> Your goal: The entries must be retyped exactly, down to the last line.

(Record set)

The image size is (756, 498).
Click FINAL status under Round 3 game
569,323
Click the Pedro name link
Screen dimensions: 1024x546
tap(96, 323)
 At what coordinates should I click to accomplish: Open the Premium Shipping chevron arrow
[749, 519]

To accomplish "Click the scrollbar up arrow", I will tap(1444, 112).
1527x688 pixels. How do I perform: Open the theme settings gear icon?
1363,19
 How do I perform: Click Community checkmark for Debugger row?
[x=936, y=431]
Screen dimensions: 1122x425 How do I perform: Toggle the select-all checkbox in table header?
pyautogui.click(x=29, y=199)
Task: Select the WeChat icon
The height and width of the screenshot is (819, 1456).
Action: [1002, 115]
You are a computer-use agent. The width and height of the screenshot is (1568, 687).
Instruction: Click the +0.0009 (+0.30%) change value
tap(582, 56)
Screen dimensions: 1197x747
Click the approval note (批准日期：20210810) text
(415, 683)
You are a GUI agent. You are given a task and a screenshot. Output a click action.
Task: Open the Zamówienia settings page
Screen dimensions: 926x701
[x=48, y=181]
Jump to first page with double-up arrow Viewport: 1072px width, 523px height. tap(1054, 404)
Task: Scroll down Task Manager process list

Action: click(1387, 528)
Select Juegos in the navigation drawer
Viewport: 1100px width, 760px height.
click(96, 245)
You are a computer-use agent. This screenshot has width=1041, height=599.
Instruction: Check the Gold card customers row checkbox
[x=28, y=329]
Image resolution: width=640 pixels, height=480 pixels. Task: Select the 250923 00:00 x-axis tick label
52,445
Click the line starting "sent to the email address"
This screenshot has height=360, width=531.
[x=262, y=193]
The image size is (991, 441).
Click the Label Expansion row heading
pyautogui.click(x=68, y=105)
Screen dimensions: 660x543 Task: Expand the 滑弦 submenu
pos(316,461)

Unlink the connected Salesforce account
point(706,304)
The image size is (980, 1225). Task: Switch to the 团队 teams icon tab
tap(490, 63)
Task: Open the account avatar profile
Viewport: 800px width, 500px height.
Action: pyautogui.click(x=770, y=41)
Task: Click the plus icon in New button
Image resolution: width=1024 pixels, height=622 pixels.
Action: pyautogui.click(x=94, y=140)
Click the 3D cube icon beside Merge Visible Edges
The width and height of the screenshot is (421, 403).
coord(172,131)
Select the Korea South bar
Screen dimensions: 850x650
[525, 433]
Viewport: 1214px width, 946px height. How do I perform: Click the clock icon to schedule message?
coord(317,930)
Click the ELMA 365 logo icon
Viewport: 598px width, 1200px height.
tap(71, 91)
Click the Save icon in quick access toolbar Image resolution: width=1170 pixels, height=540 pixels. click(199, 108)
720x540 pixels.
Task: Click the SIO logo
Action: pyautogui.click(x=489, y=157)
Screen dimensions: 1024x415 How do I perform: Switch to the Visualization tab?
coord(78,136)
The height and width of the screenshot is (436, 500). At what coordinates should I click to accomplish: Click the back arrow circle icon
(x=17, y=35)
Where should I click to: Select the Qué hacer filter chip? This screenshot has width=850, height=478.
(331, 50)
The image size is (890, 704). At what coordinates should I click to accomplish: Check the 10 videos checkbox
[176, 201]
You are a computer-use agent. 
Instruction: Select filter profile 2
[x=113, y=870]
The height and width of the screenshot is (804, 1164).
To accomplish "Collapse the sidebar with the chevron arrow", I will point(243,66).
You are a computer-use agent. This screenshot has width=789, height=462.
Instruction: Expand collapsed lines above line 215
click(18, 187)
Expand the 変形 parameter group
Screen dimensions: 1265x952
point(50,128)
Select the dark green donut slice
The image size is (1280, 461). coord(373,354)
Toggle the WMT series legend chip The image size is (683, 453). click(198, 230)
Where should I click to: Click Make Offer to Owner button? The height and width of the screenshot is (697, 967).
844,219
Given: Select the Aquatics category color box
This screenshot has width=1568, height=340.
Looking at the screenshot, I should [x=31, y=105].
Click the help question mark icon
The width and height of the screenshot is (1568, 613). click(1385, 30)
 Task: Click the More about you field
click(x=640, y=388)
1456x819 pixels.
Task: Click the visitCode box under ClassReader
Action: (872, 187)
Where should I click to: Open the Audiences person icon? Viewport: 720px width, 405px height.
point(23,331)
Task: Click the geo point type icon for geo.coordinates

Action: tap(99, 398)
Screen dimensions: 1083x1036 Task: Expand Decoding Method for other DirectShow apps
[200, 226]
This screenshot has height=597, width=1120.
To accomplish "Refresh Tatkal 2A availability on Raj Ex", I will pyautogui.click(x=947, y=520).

(End Record set)

> Exercise response:
The image size is (756, 498).
Click FINAL status under Round 3 game
569,323
Click the Pedro name link
Screen dimensions: 1024x546
tap(96, 323)
 At what coordinates should I click to accomplish: Open the Premium Shipping chevron arrow
[749, 519]

To accomplish "Click the scrollbar up arrow", I will tap(1444, 112).
1527x688 pixels. How do I perform: Open the theme settings gear icon?
1363,19
 How do I perform: Click Community checkmark for Debugger row?
[x=936, y=431]
Screen dimensions: 1122x425 How do I perform: Toggle the select-all checkbox in table header?
pyautogui.click(x=29, y=199)
Task: Select the WeChat icon
The height and width of the screenshot is (819, 1456).
Action: [1002, 115]
You are a computer-use agent. The width and height of the screenshot is (1568, 687).
Instruction: Click the +0.0009 (+0.30%) change value
tap(582, 56)
Screen dimensions: 1197x747
Click the approval note (批准日期：20210810) text
(415, 683)
You are a GUI agent. You are given a task and a screenshot. Output a click action.
Task: Open the Zamówienia settings page
Screen dimensions: 926x701
[x=48, y=181]
Jump to first page with double-up arrow Viewport: 1072px width, 523px height. tap(1054, 404)
Task: Scroll down Task Manager process list

Action: click(1387, 528)
Select Juegos in the navigation drawer
Viewport: 1100px width, 760px height.
click(96, 245)
You are a computer-use agent. This screenshot has width=1041, height=599.
Instruction: Check the Gold card customers row checkbox
[x=28, y=329]
Image resolution: width=640 pixels, height=480 pixels. Task: Select the 250923 00:00 x-axis tick label
52,445
Click the line starting "sent to the email address"
This screenshot has height=360, width=531.
[x=262, y=193]
The image size is (991, 441).
Click the Label Expansion row heading
pyautogui.click(x=68, y=105)
Screen dimensions: 660x543 Task: Expand the 滑弦 submenu
pos(316,461)

Unlink the connected Salesforce account
point(706,304)
The image size is (980, 1225). Task: Switch to the 团队 teams icon tab
tap(490, 63)
Task: Open the account avatar profile
Viewport: 800px width, 500px height.
Action: pyautogui.click(x=770, y=41)
Task: Click the plus icon in New button
Image resolution: width=1024 pixels, height=622 pixels.
Action: pyautogui.click(x=94, y=140)
Click the 3D cube icon beside Merge Visible Edges
The width and height of the screenshot is (421, 403).
coord(172,131)
Select the Korea South bar
Screen dimensions: 850x650
[525, 433]
Viewport: 1214px width, 946px height. How do I perform: Click the clock icon to schedule message?
coord(317,930)
Click the ELMA 365 logo icon
Viewport: 598px width, 1200px height.
tap(71, 91)
Click the Save icon in quick access toolbar Image resolution: width=1170 pixels, height=540 pixels. click(199, 108)
720x540 pixels.
Task: Click the SIO logo
Action: pyautogui.click(x=489, y=157)
Screen dimensions: 1024x415 How do I perform: Switch to the Visualization tab?
coord(78,136)
The height and width of the screenshot is (436, 500). At what coordinates should I click to accomplish: Click the back arrow circle icon
(x=17, y=35)
Where should I click to: Select the Qué hacer filter chip? This screenshot has width=850, height=478.
(331, 50)
The image size is (890, 704). At what coordinates should I click to accomplish: Check the 10 videos checkbox
[176, 201]
You are a computer-use agent. 
Instruction: Select filter profile 2
[x=113, y=870]
The height and width of the screenshot is (804, 1164).
To accomplish "Collapse the sidebar with the chevron arrow", I will point(243,66).
You are a computer-use agent. This screenshot has width=789, height=462.
Instruction: Expand collapsed lines above line 215
click(18, 187)
Expand the 変形 parameter group
Screen dimensions: 1265x952
point(50,128)
Select the dark green donut slice
The image size is (1280, 461). coord(373,354)
Toggle the WMT series legend chip The image size is (683, 453). click(198, 230)
Where should I click to: Click Make Offer to Owner button? The height and width of the screenshot is (697, 967).
844,219
Given: Select the Aquatics category color box
This screenshot has width=1568, height=340.
Looking at the screenshot, I should [x=31, y=105].
Click the help question mark icon
The width and height of the screenshot is (1568, 613). click(1385, 30)
 Task: Click the More about you field
click(x=640, y=388)
1456x819 pixels.
Task: Click the visitCode box under ClassReader
Action: (872, 187)
Where should I click to: Open the Audiences person icon? Viewport: 720px width, 405px height.
point(23,331)
Task: Click the geo point type icon for geo.coordinates

Action: tap(99, 398)
Screen dimensions: 1083x1036 Task: Expand Decoding Method for other DirectShow apps
[200, 226]
This screenshot has height=597, width=1120.
To accomplish "Refresh Tatkal 2A availability on Raj Ex", I will pyautogui.click(x=947, y=520).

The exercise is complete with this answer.